One of the complaints about illegal immigrants — and there are many — is that they’re different. They bring their own language and culture into the United States, the narrative goes, and don’t make enough of an attempt to adapt themselves to the language and culture that are already here. My colleague Ben Boychuk made the case awhile back:
Should Americans worry that immigrants are changing the country’s demographic makeup? As long as newcomers embrace the principles and institutions of America, there is nothing to fret about. And there’s the rub. Assimilation doesn’t occur by magic. … Traditionally, patriotic assimilation happened through a fairly rigorous and unapologetic process of civic indoctrination.Alexander Hamilton, himself an immigrant from the West Indies, insisted that “the safety of a republic depends essentially on the energy of a common national sentiment; on a uniformity of principles and habits; on the exemption of citizens from foreign bias and prejudice; and on the love of country which will almost invariably be found to be closely connected with birth, education and family.”
What goes unmentioned by anti-immigration forces is that they’re also heartily against institutions that would help the children of immigrants assimilate and bring them fully into the community of citizens. Out in Kansas, an old colleague of mine writes about the latest effort:
Republican Secretary of State candidate Kris Kobach today announced that he has filed a lawsuit in Nebraska challenging that state’s law that allows the children of some illegal immigrants the lower in-state tuition rates.
“It is a great injustice when U.S. citizens who have always obeyed the law are charged more in tuition than aliens whose very presence in the United States is a violation of federal law,” said Kobach, an attorney and law school professor.
Kobach challenged a similar law in Kansas but that effort was unsuccessful.
A friend of mine notes: “This line says it all: Kobach challenged a similar law in Kansas but that effort was unsuccessful.” That’s putting it mildly. His lawsuit here has been rejected at every step of the appeal process; his similar lawsuits against California and others have also failed. His winning record is worse than the Chiefs’ so I’m not too worried.”

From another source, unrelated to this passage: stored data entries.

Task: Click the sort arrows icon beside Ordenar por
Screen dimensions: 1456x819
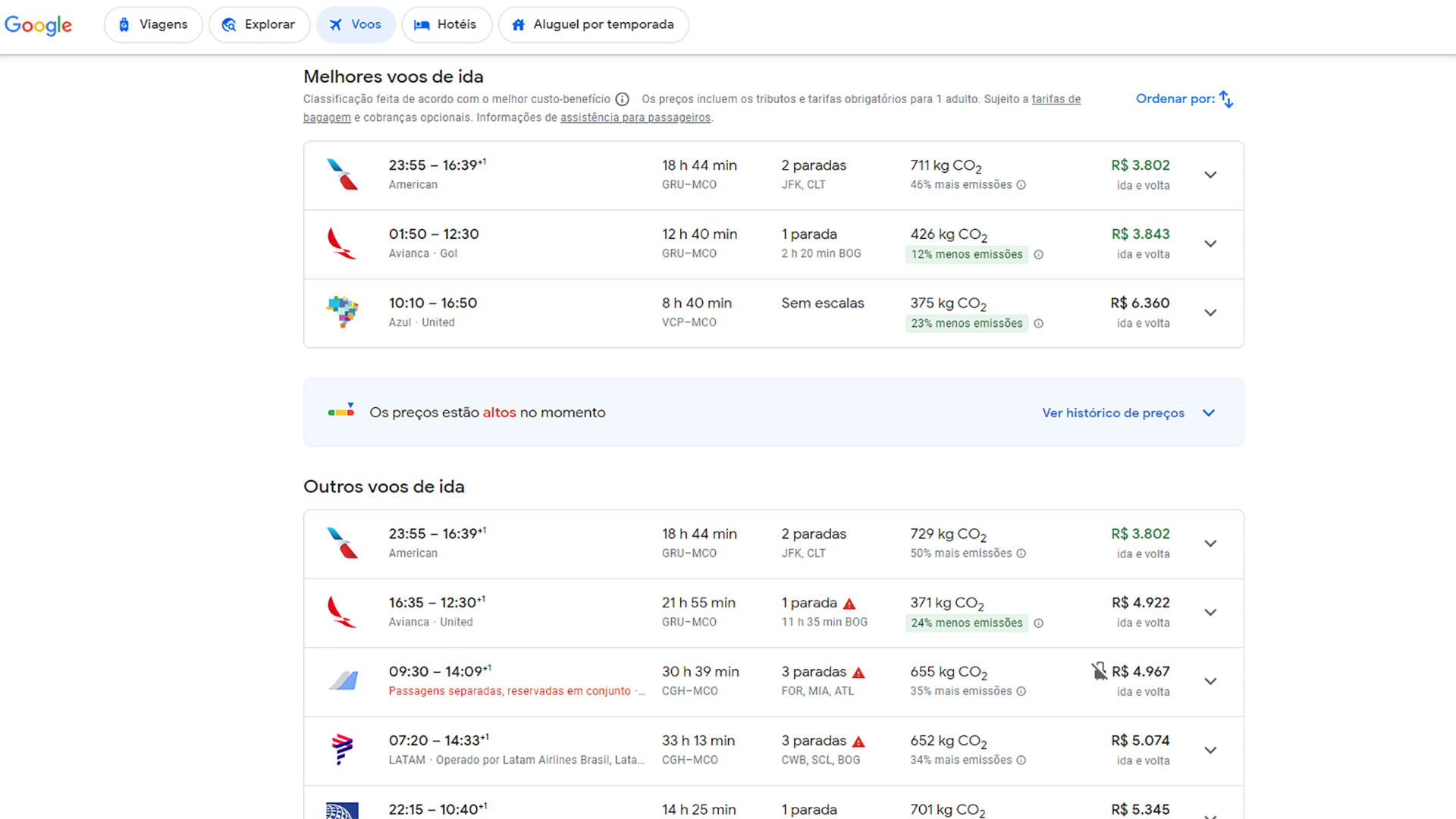Action: click(1226, 99)
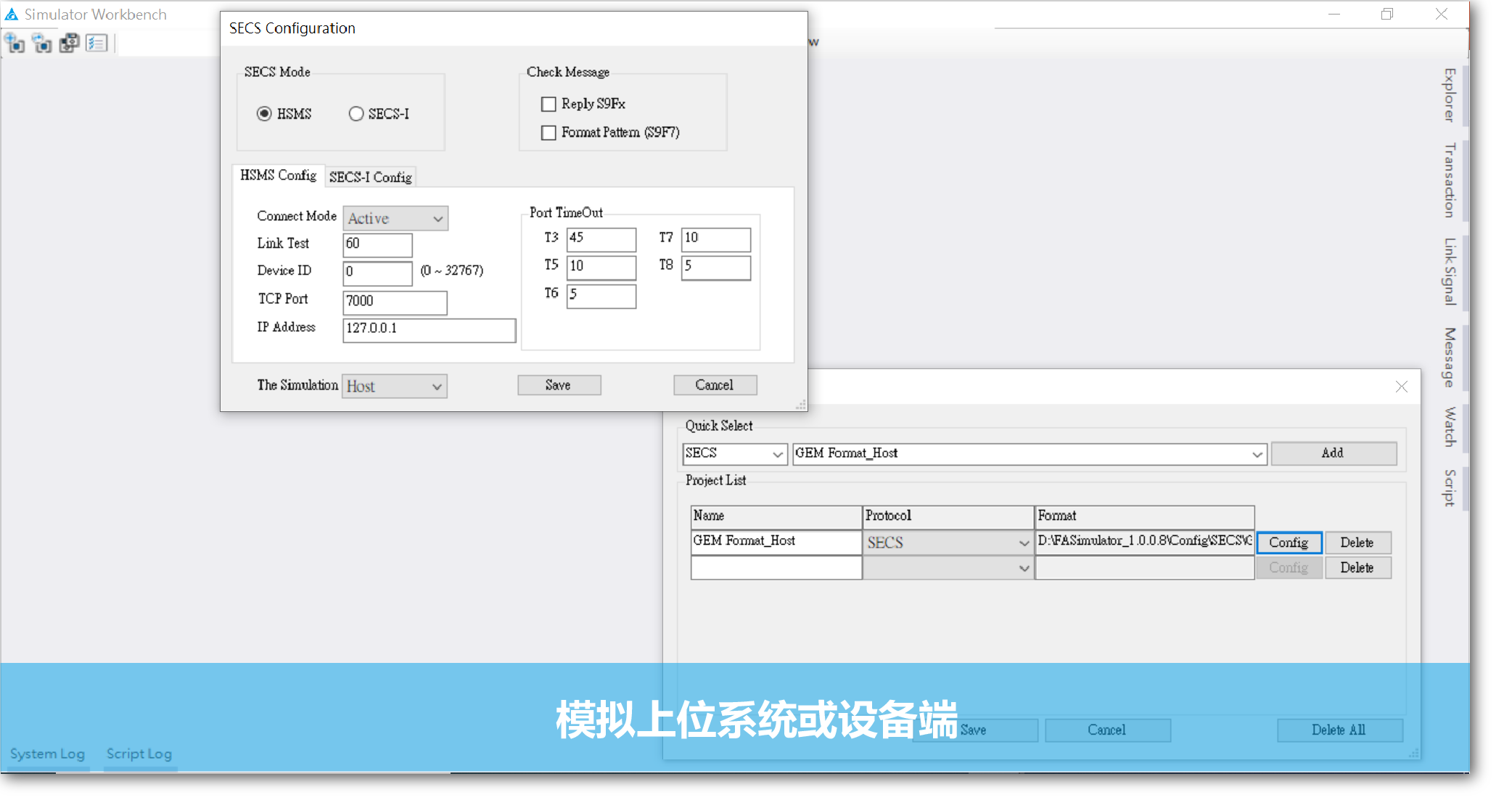The image size is (1512, 800).
Task: Open the Script Log tab
Action: (x=139, y=754)
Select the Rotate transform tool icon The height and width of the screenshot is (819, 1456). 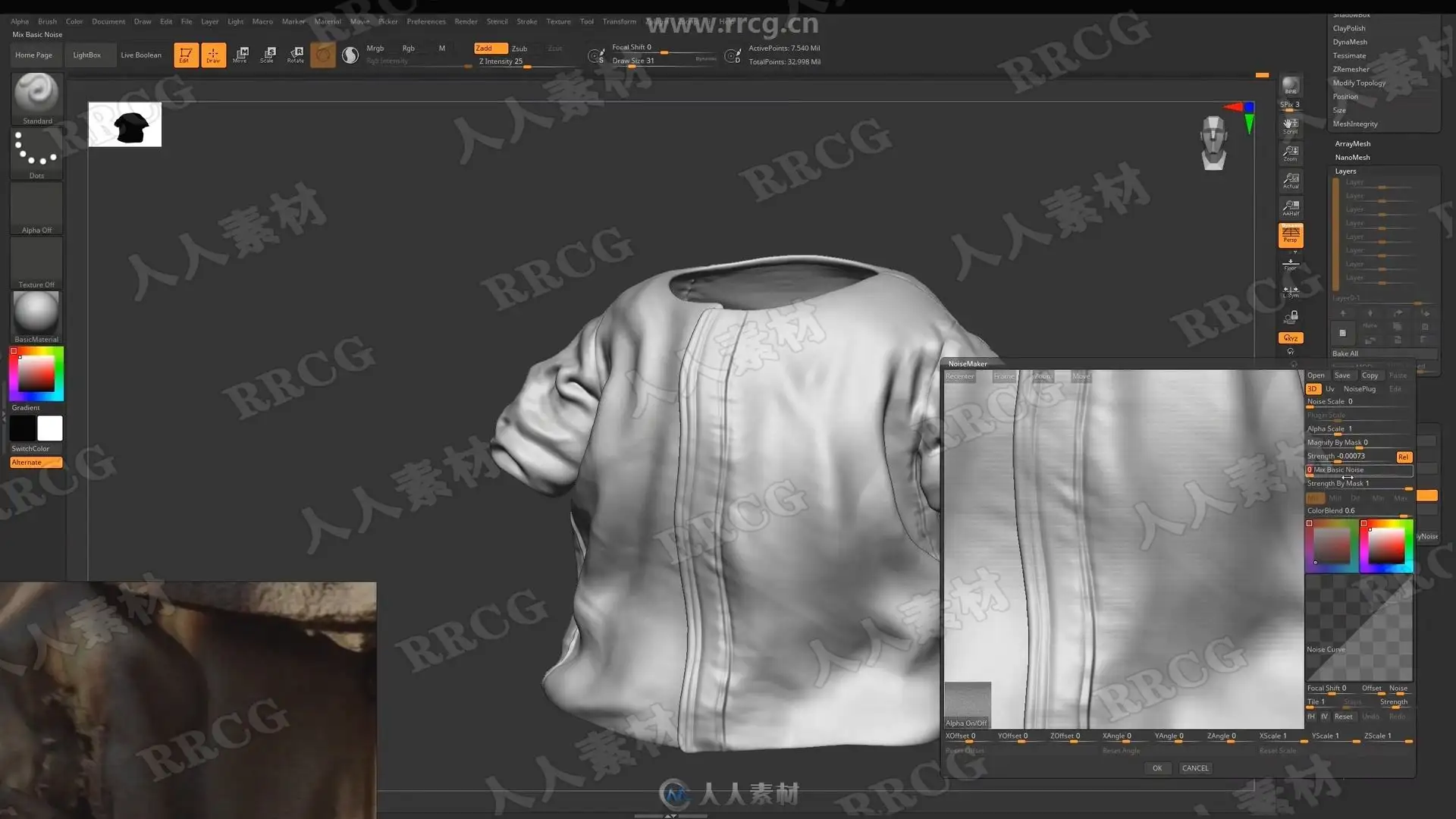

Still, it’s worth noting that the tuition breaks don’t go to every illegal immigrant who crosses the border. Under Kansas law, “the student must have lived in Kansas at least three years, graduated from a Kansas high school, and seek or promise to seek legal status.”
In other words, the law applies almost entirely to children who were brought here by their parents and who, to a very large degree, understand themselves to be Americans — they have assimilated to a large degree — even if the documentation doesn’t add up. In a country where a college education is all-but-required as a step towards meaningful success, I’d still argue that Kobach’s efforts really are an attempt to obstruct the assimilation process.
Is it perfect, from a strong borders standpoint, that the students and their parents are here? Maybe not — although the fact that they are here and so fully employed suggests we should maybe lower some of the barriers to immigration that exist. And in any case, fair play dictates that the sins of the father shouldn’t be visited upon the son. Lawsuits like Kobach’s act to obstruct the assimilation process by denying the children of immigrants a fair chance at the education they need to become fully American — thus turning conservatives’ complaints into self-fulfilling prophecies. For immigration opponents, it’s a means of having the cake and eating it too.